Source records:
------------------------------------------------------------
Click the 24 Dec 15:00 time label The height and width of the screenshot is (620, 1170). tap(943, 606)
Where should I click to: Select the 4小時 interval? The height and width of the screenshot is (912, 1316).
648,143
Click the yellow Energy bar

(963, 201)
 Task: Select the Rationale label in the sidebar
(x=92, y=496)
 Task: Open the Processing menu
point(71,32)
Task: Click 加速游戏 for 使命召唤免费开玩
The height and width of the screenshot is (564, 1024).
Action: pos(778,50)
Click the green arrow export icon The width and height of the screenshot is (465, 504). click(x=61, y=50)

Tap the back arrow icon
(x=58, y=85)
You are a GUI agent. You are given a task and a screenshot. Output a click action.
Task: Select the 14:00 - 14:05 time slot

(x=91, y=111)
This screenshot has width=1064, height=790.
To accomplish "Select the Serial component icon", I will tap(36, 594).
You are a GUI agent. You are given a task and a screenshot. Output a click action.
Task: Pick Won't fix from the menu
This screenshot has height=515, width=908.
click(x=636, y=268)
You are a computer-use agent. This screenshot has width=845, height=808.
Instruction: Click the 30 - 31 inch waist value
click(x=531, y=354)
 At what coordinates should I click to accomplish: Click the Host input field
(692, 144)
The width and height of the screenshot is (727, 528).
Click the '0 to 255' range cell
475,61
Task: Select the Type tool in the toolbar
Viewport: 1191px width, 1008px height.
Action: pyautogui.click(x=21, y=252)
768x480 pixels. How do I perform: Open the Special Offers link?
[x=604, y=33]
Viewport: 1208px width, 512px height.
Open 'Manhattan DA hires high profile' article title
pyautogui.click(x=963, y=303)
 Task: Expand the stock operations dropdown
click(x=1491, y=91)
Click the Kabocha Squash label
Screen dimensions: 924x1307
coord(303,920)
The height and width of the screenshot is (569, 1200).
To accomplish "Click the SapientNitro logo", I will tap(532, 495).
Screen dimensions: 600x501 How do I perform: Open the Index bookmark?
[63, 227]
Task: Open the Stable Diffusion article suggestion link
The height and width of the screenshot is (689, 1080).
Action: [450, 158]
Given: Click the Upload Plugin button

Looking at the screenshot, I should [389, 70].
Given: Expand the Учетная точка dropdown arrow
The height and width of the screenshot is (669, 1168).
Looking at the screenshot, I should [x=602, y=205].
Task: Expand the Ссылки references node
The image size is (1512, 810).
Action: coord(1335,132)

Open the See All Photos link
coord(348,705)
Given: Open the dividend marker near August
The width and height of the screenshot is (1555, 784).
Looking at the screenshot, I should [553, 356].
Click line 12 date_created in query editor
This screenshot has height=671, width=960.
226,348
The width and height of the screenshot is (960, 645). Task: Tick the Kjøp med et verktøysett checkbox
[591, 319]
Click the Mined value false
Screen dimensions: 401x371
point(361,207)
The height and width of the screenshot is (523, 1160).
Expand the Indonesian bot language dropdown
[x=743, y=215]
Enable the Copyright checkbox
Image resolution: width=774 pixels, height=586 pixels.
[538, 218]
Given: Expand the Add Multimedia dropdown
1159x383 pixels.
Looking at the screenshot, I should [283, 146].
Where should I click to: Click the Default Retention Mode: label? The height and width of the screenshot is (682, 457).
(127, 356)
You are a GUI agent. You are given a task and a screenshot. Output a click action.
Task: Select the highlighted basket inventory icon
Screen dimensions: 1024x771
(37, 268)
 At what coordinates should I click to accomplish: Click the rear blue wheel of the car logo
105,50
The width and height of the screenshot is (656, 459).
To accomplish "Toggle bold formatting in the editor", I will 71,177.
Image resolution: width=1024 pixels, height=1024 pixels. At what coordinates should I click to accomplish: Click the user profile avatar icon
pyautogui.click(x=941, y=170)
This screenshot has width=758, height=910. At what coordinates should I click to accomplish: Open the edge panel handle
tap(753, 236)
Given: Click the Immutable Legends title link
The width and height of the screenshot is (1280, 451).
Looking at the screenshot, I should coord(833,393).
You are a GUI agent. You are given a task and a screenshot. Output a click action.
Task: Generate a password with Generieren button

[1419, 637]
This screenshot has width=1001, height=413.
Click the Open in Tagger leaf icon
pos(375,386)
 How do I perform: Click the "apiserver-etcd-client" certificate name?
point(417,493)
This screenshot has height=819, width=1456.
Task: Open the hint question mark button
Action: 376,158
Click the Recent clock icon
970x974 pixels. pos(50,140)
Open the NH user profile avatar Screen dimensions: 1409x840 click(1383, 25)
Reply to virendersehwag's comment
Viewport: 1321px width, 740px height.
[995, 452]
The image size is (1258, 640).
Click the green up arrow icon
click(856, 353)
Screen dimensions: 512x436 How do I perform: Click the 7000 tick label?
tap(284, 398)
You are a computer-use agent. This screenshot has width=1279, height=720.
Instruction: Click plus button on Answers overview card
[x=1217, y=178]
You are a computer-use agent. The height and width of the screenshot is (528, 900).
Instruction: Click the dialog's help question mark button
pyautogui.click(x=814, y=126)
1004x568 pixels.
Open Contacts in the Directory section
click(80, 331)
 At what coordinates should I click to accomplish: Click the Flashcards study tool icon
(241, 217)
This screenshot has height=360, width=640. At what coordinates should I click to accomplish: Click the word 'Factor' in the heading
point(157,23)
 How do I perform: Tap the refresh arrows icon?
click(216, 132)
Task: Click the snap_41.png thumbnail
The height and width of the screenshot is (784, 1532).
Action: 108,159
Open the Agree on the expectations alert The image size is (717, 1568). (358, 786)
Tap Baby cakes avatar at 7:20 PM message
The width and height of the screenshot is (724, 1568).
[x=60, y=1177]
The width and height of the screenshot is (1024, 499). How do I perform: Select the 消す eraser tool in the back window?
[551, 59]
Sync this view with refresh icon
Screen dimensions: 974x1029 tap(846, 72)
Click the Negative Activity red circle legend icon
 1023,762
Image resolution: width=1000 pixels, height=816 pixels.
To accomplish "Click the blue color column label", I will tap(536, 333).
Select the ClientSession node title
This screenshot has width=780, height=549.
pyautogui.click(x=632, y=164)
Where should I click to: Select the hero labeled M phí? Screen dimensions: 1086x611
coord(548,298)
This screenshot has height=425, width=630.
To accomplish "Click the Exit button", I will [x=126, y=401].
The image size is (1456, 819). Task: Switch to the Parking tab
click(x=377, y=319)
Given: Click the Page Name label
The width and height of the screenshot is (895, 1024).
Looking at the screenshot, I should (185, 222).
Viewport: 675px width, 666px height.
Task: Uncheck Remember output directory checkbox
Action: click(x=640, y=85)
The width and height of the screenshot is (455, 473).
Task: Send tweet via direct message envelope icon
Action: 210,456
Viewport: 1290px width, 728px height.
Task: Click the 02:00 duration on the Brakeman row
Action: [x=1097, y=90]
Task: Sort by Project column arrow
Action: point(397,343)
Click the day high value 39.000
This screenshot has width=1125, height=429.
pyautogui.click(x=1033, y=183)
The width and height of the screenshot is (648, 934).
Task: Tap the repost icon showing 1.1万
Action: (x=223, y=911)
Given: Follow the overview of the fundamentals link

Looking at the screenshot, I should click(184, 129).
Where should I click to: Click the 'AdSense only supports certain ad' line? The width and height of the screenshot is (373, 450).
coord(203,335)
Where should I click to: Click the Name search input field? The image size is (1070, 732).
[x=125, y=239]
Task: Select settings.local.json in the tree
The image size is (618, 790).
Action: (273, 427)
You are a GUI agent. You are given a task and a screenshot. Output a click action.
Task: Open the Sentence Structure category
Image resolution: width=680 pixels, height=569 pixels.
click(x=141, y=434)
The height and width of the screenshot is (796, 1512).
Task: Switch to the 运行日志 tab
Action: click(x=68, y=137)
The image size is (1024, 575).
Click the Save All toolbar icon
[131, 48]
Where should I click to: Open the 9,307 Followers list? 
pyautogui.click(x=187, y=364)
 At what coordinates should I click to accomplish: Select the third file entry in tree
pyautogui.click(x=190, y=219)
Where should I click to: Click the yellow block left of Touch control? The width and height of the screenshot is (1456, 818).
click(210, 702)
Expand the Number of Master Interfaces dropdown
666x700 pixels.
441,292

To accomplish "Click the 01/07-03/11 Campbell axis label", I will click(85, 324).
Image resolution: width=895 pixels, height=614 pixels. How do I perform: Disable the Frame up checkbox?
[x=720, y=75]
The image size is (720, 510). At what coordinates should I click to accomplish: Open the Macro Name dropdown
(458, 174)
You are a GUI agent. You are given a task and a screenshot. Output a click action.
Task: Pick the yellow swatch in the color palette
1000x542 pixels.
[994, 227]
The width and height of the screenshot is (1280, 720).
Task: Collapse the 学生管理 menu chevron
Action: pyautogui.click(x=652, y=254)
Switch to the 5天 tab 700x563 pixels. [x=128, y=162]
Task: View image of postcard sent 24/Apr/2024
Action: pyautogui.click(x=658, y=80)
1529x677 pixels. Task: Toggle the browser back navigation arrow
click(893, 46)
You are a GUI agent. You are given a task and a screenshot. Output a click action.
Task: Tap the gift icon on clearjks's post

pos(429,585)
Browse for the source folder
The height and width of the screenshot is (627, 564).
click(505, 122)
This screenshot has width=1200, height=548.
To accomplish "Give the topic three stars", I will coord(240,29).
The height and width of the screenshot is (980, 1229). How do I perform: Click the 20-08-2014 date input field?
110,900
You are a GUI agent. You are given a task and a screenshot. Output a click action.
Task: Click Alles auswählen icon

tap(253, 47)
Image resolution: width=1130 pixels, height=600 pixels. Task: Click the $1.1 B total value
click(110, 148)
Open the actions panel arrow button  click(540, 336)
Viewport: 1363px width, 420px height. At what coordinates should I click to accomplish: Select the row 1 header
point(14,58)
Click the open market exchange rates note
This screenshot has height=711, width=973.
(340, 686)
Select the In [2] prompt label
------------------------------------------------------------
Assigned task:
Search the data for "Pick". Copy every matching line.

Answer to this exercise:
Task: Pick Won't fix from the menu
Task: Pick the yellow swatch in the color palette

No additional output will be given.